Le 26 mai 1990, une manifestation de lancement du Social Democratic Front à Bamenda tourne au drame: six citoyens perdent la vie dans les affrontements avec les forces de l'ordre. Trois décennies plus tard, le parti fondé par John Fru Ndi demeure un acteur du paysage politique camerounais, mais fragilisé par des querelles internes et des accusations de compromission.
Cet événement fondateur marque un tournant: il catalyse l'adoption de la « Loi de 1990 » qui rétablit le multipartisme au Cameroun, supprimé quarante-trois ans auparavant. Le SDF naît donc dans le sang, porté par douze pères fondateurs issus du « Study group 89 », regroupant des intellectuels, des magistrats et des hommes d'affaires convaincus de la nécessité du changement démocratique.
Mais le chemin emprunté depuis n'a pas tenu ses promesses. Divisions intestines, exclusions de cadres historiques, accusations d'arrangement avec le régime Biya et gestion autoritaire du parti sous Fru Ndi jusqu'à son décès en 2023 ont progressivement usé la crédibilité du mouvement. La montée de nouvelles formations politiques et sa position jugée trop modérée sur la crise anglophone l'ont davantage isolé.

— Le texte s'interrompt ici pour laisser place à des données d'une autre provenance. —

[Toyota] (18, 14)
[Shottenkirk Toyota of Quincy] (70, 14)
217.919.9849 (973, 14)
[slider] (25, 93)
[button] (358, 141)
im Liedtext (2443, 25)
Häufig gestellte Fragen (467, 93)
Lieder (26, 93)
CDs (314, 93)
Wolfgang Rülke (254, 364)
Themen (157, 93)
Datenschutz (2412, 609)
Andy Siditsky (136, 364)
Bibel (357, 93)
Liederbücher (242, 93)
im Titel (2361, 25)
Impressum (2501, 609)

Aujourd'hui, le SDF demeure un symbole ambivalent pour les Camerounais: celui d'une quête inachevée de démocratie pluraliste et d'une trajectoire politique entachée de compromis.
Ce qu’il faut retenir
- Six manifestants tués lors du lancement du SDF à Bamenda le 26 mai 1990; événement declencheur du rétablissement du multipartisme camerounais.
- Douze fondateurs, issus de l'intelligentsia camerounaise, lancent le parti après l'arrestation d'activistes rivaux à Douala en février 1990.
- Trois décennies de dissensions internes, exclusions massives de membres et accusations de négociations avec le pouvoir affaiblissent le mouvement.
- La mort de John Fru Ndi en 2023 clôt une ère; le SDF peine à retrouver son rôle de vecteur de transformation politique.